**SUPPLIED MATERIAL**.

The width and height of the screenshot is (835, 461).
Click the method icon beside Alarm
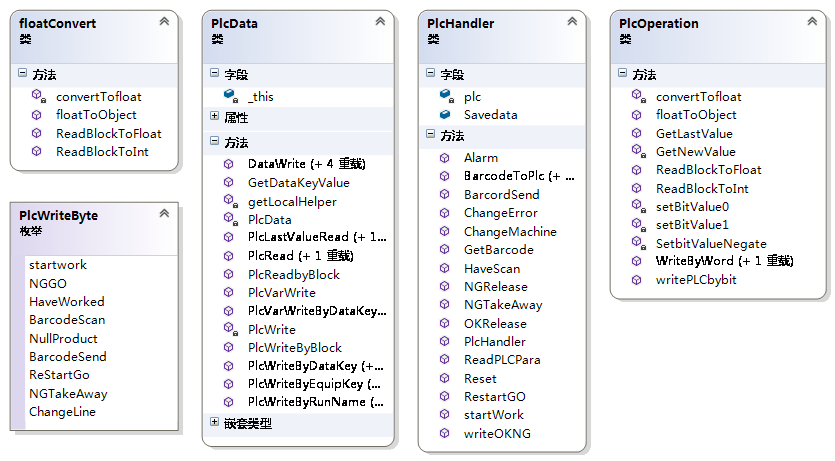(445, 158)
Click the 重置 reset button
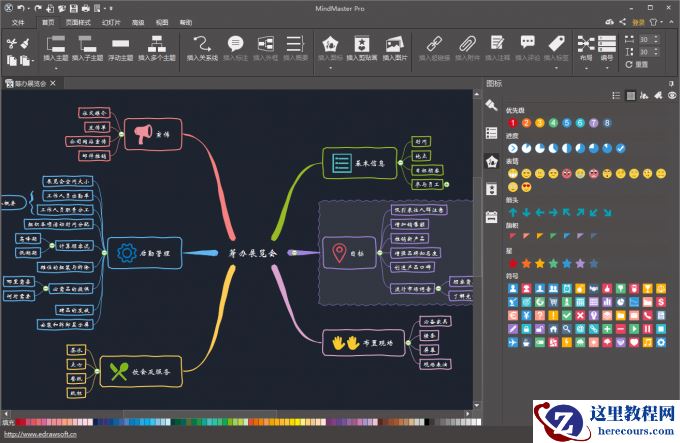 point(639,63)

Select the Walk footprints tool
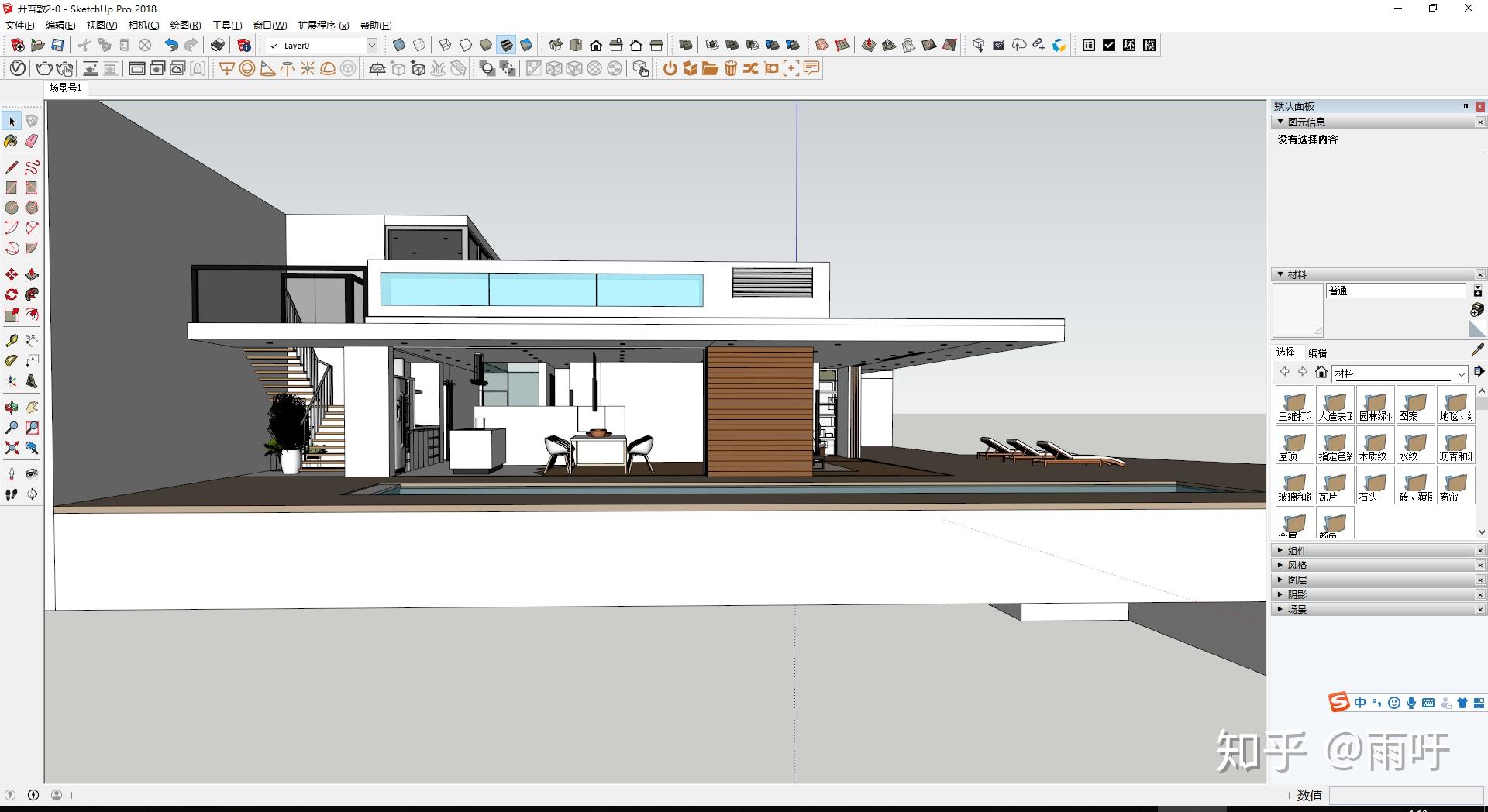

**WHAT YOU NEED TO DO**. Line by line, print the records exactly, leaving the pictures behind.

**TASK RESPONSE**.
The width and height of the screenshot is (835, 461).
Click the method icon beside Alarm
(445, 158)
Click the 重置 reset button
 point(639,63)

Select the Walk footprints tool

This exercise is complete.